◆ **WHAT IS BEING ASKED**
Set the entries down again exactly; none may be skipped.

[Dataset entries]
____

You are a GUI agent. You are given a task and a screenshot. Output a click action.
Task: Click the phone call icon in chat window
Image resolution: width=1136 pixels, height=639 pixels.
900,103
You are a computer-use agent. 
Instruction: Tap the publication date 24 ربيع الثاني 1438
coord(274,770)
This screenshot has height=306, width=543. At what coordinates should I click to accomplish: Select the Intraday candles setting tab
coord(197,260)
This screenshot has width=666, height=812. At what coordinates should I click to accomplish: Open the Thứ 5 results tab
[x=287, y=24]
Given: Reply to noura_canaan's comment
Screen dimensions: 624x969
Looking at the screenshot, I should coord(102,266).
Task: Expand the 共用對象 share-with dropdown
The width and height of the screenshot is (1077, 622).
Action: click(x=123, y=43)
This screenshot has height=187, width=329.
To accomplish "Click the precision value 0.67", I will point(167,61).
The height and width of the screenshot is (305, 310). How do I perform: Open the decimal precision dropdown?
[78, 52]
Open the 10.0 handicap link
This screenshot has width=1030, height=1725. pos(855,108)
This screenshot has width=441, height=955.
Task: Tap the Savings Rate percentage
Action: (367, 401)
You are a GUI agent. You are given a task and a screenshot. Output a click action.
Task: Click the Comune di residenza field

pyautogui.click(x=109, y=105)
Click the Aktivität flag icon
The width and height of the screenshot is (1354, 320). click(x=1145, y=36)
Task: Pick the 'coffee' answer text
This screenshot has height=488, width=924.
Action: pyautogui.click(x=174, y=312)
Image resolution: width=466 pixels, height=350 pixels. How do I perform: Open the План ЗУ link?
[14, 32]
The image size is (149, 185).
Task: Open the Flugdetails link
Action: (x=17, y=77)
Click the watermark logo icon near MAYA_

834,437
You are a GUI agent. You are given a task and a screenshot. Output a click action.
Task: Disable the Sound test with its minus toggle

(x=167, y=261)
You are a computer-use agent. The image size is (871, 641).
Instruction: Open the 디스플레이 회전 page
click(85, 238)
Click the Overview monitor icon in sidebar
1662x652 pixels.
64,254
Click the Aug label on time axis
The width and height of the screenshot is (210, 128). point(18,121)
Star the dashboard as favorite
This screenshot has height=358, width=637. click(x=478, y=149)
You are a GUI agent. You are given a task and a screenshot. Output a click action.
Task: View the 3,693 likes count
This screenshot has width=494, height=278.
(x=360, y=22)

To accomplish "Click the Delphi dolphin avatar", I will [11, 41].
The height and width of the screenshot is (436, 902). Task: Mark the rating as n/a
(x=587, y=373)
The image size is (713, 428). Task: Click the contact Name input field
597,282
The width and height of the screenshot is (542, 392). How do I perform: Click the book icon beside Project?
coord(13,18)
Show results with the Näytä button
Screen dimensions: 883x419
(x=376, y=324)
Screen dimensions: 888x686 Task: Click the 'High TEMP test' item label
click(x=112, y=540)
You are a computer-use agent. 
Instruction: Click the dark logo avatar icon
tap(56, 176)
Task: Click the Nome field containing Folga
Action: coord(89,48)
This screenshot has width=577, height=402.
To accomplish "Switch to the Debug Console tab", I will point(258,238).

____

◆ **ANSWER SPACE**
You are a GUI agent. You are given a task and a screenshot. Output a click action.
Task: Click the phone call icon in chat window
Image resolution: width=1136 pixels, height=639 pixels.
900,103
You are a computer-use agent. 
Instruction: Tap the publication date 24 ربيع الثاني 1438
coord(274,770)
This screenshot has height=306, width=543. At what coordinates should I click to accomplish: Select the Intraday candles setting tab
coord(197,260)
This screenshot has width=666, height=812. At what coordinates should I click to accomplish: Open the Thứ 5 results tab
[x=287, y=24]
Given: Reply to noura_canaan's comment
Screen dimensions: 624x969
Looking at the screenshot, I should coord(102,266).
Task: Expand the 共用對象 share-with dropdown
The width and height of the screenshot is (1077, 622).
Action: click(x=123, y=43)
This screenshot has height=187, width=329.
To accomplish "Click the precision value 0.67", I will point(167,61).
The height and width of the screenshot is (305, 310). How do I perform: Open the decimal precision dropdown?
[78, 52]
Open the 10.0 handicap link
This screenshot has width=1030, height=1725. pos(855,108)
This screenshot has width=441, height=955.
Task: Tap the Savings Rate percentage
Action: (367, 401)
You are a GUI agent. You are given a task and a screenshot. Output a click action.
Task: Click the Comune di residenza field

pyautogui.click(x=109, y=105)
Click the Aktivität flag icon
The width and height of the screenshot is (1354, 320). click(x=1145, y=36)
Task: Pick the 'coffee' answer text
This screenshot has height=488, width=924.
Action: pyautogui.click(x=174, y=312)
Image resolution: width=466 pixels, height=350 pixels. How do I perform: Open the План ЗУ link?
[14, 32]
The image size is (149, 185).
Task: Open the Flugdetails link
Action: (x=17, y=77)
Click the watermark logo icon near MAYA_

834,437
You are a GUI agent. You are given a task and a screenshot. Output a click action.
Task: Disable the Sound test with its minus toggle

(x=167, y=261)
You are a computer-use agent. The image size is (871, 641).
Instruction: Open the 디스플레이 회전 page
click(85, 238)
Click the Overview monitor icon in sidebar
1662x652 pixels.
64,254
Click the Aug label on time axis
The width and height of the screenshot is (210, 128). point(18,121)
Star the dashboard as favorite
This screenshot has height=358, width=637. click(x=478, y=149)
You are a GUI agent. You are given a task and a screenshot. Output a click action.
Task: View the 3,693 likes count
This screenshot has width=494, height=278.
(x=360, y=22)

To accomplish "Click the Delphi dolphin avatar", I will [11, 41].
The height and width of the screenshot is (436, 902). Task: Mark the rating as n/a
(x=587, y=373)
The image size is (713, 428). Task: Click the contact Name input field
597,282
The width and height of the screenshot is (542, 392). How do I perform: Click the book icon beside Project?
coord(13,18)
Show results with the Näytä button
Screen dimensions: 883x419
(x=376, y=324)
Screen dimensions: 888x686 Task: Click the 'High TEMP test' item label
click(x=112, y=540)
You are a computer-use agent. 
Instruction: Click the dark logo avatar icon
tap(56, 176)
Task: Click the Nome field containing Folga
Action: coord(89,48)
This screenshot has width=577, height=402.
To accomplish "Switch to the Debug Console tab", I will point(258,238).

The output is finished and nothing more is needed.